「年商1,000万円を超えれば安心」——そう思っているパン屋オーナーは少なくありません。しかし、売上規模より重要なのは「利益率」です。実際に年商1,000万円を達成したパン屋の財務データをもとに、収益構造の実態と改善ポイントを解説します。
年商1,000万円パン屋の財務データ全公開
取材をもとに構成した、東京都内・個人経営・スタッフ3名(うちパート2名)のベーカリーAの実際の年間収支です。
| 項目 | 金額 | 売上比率 |
|---|---|---|
| 年間売上高 | 1,050万円 | 100% |
| 原材料費 | 315万円 | 30.0% |
| 人件費(パート含む) | 336万円 | 32.0% |
| 地代家賃 | 105万円 | 10.0% |
| 水道光熱費 | 63万円 | 6.0% |
| 設備償却・修繕費 | 42万円 | 4.0% |
| その他経費(広告・消耗品等) | 52万円 | 5.0% |
| 営業利益 | 137万円 | 13.0% |
売上1,050万円に対して、手元に残る営業利益は137万円(約13%)。月換算すると約11.4万円です。一見すると少なく感じますが、業界平均の5.1%(日本政策金融公庫調べ)を大きく上回る優良ベーカリーと言えます。
原価率30%を実現した3つの工夫
① 主力商品に原材料を集中させる
ベーカリーAは食パン・バゲット・クロワッサンの3品を「看板商品」と位置づけ、全売上の約50%をこの3品で占めるよう商品構成を設計しています。製造工程の効率化と大量仕入れによるコスト削減が、原価率30%の実現につながっています。
② 国産小麦との価格固定契約
北海道産小麦を使用する農家と年間契約を結び、価格を一定期間固定しています。輸入小麦の価格変動リスクをヘッジしながら、「国産小麦使用」という訴求で価格転嫁もしやすくしています。
③ 廃棄率を2%以内に管理
1週間の販売データを曜日別・時間帯別に集計し、製造数を細かく調整することで廃棄率を2%以内に抑えています。廃棄率が1%改善するだけで、年商1,000万円規模では年間約10万円のコスト削減に相当します。
人件費率32%の内訳
ベーカリーAの人件費の内訳は以下のとおりです。
| 人員 | 月額人件費 | 年間 |
|---|---|---|
| オーナー(自身の報酬) | 18万円 | 216万円 |
| パートA(週4日・6時間) | 7万円 | 84万円 |
| パートB(週3日・5時間) | 3万円 | 36万円 |
| 合計 | 28万円 | 336万円 |
業界平均の人件費率28.5%より高い32%ですが、オーナー報酬が含まれているためです。

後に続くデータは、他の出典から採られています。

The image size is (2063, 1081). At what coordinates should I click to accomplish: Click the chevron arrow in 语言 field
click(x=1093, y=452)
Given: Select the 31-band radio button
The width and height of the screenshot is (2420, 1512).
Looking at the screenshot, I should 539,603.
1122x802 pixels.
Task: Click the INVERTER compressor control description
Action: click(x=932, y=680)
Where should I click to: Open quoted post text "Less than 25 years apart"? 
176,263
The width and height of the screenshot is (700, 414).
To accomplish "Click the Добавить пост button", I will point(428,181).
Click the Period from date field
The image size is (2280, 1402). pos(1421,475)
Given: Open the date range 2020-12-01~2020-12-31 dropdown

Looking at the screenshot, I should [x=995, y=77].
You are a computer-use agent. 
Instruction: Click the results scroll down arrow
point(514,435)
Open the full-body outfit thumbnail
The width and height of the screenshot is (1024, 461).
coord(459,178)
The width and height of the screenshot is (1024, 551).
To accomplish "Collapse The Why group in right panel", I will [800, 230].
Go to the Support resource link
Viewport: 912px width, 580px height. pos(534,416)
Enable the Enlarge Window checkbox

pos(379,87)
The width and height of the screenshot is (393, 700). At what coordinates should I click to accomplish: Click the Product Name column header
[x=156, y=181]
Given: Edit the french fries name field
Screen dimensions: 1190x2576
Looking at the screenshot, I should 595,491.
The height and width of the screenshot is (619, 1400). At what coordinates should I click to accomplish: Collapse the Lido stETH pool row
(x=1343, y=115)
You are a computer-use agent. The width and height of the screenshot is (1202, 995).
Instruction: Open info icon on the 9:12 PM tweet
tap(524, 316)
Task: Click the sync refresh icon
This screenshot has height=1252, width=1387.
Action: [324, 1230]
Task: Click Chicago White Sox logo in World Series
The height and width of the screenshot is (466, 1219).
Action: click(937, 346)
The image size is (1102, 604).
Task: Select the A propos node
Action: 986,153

オーナー報酬を除いた「スタッフ人件費率」は11.4%となり、適正水準です。
年商1,000万円でも赤字になるパターン
同じ年商1,000万円でも、収益構造が悪いと利益が出ないケースがあります。
| 項目 | 優良ベーカリー(A) | 収益悪化ベーカリー(B) |
|---|---|---|
| 原価率 | 30% | 38% |
| 人件費率 | 32% | 35% |
| 家賃比率 | 10% | 15% |
| 営業利益率 | 13% | -3% |
Bのパターンに共通するのは、①立地コストの過大(家賃が高すぎる)、②廃棄ロスの放置による実質原価率の悪化、③過剰なスタッフ雇用です。売上規模より「利益率の構造」が重要であることがわかります。
年商1,000万円を超えるための実践ポイント
客単価と来客数の両方を把握する
年商1,000万円を月換算すると約83万円。客単価500円の店舗なら、月1,660人の来客が必要です。現状の来客数と客単価を把握し、どちらを伸ばすべきかを判断することが成長の起点です。
利益率を落とさずに売上を伸ばす
売上を増やすために商品数を増やすと、製造コストと廃棄リスクが増えて利益率が低下します。新商品追加より、既存の看板商品の認知拡大(SNS・地域広告)による来客増加の方が、利益率を保ちながら売上を伸ばしやすいアプローチです。
まとめ
年商1,000万円達成の鍵は「原価率30%・人件費率32%以下・家賃比率10%以下」という数値管理の徹底にあります。売上の多寡より、この3つの比率をコントロールできているかどうかが、長く続くパン屋の条件です。まず自店の3指標を計算し、業界平均と比較するところから始めてみてください。
※事例は取材をもとに構成。個人・店舗が特定されないよう一部変更しています。